[Recorded data]
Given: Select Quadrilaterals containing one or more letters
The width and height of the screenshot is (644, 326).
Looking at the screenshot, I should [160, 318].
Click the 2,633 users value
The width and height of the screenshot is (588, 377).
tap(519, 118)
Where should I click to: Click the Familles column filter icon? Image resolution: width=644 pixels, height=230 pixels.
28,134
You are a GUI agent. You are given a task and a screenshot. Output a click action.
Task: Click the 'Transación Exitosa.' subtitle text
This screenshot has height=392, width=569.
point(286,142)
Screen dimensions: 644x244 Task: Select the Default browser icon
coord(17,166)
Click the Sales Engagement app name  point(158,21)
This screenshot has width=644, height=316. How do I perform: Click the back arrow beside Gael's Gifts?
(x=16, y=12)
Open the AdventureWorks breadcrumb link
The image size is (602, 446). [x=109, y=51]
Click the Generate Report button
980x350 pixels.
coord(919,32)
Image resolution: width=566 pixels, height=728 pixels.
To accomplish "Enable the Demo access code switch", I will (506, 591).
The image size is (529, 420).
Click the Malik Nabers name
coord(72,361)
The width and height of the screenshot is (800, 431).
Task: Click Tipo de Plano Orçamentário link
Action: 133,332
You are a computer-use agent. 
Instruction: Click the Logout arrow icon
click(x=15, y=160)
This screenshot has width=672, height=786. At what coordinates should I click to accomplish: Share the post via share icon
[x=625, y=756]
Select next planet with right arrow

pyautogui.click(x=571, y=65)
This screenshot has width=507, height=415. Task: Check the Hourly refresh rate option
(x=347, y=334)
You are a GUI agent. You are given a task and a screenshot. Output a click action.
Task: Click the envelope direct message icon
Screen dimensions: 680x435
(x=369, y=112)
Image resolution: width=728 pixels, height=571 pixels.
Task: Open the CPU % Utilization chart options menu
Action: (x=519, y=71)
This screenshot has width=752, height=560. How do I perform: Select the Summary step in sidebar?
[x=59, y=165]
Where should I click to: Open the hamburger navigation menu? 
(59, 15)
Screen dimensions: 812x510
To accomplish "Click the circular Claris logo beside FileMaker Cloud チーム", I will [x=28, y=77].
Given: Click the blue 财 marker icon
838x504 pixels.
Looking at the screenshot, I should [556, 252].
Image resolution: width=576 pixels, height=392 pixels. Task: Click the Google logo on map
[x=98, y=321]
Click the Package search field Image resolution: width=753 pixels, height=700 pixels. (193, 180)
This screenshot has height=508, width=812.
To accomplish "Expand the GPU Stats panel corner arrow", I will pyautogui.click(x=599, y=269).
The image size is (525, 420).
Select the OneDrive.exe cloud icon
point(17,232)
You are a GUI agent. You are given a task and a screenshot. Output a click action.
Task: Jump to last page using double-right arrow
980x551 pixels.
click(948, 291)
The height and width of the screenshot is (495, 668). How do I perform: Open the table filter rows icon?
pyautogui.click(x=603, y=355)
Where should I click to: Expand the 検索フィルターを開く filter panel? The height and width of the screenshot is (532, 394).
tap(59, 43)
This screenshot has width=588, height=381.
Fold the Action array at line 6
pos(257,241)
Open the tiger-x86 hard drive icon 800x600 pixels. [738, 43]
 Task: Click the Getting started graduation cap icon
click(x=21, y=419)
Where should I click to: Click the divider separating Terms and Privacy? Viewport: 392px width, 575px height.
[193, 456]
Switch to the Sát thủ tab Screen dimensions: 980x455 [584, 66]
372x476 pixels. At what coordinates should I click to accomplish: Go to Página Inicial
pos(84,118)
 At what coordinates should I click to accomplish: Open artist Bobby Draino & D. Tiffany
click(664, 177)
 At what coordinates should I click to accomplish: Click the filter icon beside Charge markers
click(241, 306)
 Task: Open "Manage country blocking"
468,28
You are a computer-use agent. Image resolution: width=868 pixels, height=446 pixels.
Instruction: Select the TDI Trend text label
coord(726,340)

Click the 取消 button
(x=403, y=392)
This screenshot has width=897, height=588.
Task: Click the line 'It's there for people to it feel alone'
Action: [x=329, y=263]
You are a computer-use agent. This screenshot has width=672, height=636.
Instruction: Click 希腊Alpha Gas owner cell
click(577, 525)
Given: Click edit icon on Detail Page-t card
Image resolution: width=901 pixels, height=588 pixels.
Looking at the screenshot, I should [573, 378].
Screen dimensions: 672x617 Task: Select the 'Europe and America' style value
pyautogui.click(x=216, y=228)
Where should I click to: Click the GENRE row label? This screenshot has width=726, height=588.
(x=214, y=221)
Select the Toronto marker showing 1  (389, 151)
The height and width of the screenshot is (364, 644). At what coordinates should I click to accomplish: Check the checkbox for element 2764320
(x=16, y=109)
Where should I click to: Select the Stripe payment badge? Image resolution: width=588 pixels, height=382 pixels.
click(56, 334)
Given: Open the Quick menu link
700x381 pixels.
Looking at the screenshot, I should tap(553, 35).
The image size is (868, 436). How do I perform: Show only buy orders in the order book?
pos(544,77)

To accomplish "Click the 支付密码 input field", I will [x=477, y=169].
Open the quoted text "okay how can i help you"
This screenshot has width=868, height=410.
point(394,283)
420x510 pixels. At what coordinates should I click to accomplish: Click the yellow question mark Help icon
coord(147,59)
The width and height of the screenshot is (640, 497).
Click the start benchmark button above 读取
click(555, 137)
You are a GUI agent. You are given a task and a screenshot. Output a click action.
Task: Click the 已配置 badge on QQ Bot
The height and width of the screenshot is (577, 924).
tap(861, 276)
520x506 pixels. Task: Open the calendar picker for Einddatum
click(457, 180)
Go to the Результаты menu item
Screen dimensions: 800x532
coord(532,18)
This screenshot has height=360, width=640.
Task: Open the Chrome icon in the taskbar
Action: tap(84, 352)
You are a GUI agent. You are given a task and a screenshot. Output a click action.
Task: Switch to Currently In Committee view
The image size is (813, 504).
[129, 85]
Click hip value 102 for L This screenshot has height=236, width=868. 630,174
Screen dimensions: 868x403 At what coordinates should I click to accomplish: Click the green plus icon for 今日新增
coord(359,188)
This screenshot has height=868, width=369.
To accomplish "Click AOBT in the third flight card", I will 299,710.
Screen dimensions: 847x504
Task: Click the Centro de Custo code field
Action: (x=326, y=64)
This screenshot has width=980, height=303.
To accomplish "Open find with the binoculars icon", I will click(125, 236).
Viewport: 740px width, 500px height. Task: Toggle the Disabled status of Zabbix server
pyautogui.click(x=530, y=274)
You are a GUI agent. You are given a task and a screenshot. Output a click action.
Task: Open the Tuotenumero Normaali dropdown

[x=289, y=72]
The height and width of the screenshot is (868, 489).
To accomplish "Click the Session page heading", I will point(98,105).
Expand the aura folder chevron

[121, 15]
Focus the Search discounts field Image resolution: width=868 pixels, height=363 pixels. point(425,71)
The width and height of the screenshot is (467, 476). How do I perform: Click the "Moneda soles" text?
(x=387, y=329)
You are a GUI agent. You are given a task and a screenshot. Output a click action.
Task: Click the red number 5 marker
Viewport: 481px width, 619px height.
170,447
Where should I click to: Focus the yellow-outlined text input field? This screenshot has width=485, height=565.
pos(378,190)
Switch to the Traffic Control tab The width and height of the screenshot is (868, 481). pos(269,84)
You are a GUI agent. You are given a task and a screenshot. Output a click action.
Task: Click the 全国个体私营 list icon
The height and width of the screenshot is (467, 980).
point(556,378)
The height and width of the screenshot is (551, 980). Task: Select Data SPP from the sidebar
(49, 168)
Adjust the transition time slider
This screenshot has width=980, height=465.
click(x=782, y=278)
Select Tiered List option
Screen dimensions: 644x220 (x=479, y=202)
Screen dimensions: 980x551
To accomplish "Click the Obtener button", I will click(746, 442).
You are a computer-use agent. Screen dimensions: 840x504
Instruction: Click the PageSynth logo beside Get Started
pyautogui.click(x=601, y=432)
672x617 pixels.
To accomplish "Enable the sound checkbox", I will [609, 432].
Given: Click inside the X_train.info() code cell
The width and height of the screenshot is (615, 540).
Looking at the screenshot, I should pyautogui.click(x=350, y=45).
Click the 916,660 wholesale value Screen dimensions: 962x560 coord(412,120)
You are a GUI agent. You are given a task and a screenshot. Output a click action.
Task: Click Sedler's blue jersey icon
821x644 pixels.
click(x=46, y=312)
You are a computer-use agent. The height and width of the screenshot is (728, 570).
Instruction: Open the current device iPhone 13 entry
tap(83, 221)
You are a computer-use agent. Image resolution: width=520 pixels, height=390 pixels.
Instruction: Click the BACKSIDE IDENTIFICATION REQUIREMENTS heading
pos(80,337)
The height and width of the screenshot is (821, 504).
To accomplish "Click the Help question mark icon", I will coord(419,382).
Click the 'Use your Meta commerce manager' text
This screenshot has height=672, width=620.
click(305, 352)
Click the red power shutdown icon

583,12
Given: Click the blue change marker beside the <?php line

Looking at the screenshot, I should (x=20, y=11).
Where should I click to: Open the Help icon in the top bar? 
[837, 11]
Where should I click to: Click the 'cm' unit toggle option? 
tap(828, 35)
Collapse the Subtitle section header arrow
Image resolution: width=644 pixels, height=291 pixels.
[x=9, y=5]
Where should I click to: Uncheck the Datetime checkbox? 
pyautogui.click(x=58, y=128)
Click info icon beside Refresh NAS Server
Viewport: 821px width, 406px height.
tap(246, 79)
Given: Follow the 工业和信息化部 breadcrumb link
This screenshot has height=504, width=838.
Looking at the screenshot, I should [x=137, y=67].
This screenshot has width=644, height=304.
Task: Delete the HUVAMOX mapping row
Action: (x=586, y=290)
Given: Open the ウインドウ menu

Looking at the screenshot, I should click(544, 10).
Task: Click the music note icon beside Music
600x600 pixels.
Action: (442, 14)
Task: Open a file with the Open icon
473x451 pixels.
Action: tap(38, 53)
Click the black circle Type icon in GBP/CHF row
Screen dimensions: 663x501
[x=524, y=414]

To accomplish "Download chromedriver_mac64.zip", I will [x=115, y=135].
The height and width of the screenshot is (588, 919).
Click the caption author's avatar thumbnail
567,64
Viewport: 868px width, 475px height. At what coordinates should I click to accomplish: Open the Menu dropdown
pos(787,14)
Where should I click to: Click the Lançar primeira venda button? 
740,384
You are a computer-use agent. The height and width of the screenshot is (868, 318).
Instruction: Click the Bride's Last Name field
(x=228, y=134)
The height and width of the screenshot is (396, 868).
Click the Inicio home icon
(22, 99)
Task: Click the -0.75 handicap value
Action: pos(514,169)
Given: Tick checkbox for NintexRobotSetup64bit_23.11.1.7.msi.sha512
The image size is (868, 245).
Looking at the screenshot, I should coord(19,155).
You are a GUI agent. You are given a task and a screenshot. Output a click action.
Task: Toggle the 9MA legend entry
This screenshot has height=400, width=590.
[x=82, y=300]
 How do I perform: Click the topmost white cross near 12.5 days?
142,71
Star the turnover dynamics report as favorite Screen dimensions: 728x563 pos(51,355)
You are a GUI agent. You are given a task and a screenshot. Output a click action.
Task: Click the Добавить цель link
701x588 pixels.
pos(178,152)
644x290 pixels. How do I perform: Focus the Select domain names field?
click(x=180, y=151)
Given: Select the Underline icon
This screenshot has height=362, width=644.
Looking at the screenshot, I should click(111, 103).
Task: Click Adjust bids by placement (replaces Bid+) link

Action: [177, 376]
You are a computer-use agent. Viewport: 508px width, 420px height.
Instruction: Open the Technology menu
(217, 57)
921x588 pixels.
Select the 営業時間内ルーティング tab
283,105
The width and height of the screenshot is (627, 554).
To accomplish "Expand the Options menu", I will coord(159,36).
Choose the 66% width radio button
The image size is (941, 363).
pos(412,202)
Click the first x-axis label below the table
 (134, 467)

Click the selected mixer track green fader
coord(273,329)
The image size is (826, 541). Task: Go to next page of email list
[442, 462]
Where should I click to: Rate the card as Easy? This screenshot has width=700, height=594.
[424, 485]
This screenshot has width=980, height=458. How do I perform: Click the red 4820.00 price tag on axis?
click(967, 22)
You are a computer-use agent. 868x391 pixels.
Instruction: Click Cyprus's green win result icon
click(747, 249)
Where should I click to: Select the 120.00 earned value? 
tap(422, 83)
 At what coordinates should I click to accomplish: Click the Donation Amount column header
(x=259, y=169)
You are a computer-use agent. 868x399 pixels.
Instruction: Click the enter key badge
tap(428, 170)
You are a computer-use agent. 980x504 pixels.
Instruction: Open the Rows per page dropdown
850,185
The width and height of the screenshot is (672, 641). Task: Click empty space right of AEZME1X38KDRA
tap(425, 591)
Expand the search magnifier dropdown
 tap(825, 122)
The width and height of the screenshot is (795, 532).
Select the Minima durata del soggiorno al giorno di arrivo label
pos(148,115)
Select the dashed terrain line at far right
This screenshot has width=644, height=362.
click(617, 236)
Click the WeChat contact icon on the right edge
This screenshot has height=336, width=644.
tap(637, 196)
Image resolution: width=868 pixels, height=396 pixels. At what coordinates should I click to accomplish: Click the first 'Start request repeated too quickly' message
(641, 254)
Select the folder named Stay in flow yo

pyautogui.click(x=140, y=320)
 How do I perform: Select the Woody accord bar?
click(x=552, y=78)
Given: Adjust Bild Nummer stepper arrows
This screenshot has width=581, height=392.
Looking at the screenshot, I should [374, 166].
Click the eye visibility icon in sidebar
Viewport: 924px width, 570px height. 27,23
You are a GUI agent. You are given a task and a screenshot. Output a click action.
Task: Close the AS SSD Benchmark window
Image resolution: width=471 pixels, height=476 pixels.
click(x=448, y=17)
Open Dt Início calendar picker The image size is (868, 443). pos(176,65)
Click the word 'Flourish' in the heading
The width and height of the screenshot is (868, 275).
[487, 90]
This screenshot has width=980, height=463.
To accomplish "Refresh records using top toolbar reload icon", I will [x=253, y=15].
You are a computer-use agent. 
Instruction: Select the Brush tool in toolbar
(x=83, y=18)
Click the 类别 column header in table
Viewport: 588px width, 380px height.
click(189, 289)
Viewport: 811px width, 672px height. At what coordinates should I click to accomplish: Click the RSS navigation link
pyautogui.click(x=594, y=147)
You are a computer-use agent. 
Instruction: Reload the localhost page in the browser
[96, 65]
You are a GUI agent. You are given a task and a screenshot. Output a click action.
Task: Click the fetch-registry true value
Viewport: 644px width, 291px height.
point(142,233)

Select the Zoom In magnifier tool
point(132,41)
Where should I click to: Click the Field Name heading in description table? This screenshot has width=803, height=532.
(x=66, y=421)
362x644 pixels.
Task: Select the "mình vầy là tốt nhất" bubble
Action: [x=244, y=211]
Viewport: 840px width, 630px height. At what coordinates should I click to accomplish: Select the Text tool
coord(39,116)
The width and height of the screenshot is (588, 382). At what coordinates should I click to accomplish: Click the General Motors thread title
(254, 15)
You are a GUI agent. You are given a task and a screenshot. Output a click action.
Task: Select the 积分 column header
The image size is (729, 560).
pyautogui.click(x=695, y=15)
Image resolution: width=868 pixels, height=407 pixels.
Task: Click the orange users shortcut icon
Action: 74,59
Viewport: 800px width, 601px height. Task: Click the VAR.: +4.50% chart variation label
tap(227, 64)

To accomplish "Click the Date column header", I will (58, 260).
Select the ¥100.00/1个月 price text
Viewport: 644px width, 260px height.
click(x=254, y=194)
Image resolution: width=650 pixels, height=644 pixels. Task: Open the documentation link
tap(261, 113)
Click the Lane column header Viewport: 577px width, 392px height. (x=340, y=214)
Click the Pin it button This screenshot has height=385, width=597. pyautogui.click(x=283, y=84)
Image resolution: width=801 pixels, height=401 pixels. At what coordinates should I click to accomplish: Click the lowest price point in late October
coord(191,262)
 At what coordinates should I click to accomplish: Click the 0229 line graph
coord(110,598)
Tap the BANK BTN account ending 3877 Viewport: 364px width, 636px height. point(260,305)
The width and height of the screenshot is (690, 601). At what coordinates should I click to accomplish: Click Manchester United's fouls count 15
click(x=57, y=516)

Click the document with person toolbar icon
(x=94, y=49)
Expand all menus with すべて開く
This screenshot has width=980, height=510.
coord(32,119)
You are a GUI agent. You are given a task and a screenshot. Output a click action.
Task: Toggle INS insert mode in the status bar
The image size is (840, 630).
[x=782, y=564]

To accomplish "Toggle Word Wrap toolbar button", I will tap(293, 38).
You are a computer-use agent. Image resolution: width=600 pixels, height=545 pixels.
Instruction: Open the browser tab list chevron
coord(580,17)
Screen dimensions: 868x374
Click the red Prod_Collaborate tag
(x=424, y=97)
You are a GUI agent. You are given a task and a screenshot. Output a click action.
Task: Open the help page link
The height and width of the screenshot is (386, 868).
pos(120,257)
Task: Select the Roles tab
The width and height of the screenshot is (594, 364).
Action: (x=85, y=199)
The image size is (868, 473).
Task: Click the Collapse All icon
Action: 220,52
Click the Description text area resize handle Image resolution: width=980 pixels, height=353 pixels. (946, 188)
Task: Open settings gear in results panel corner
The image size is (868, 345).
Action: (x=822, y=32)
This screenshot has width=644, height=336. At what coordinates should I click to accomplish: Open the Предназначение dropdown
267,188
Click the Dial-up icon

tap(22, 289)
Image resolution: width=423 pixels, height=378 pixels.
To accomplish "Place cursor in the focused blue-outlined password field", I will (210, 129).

* REQUIRED ACTION:
The answer must be the lines from the one containing "The image size is (868, 345)." through the last line of the records, written out exactly; please include nothing more.

* WORKED SOLUTION:
The image size is (868, 345).
Action: (x=822, y=32)
This screenshot has width=644, height=336. At what coordinates should I click to accomplish: Open the Предназначение dropdown
267,188
Click the Dial-up icon

tap(22, 289)
Image resolution: width=423 pixels, height=378 pixels.
To accomplish "Place cursor in the focused blue-outlined password field", I will (210, 129).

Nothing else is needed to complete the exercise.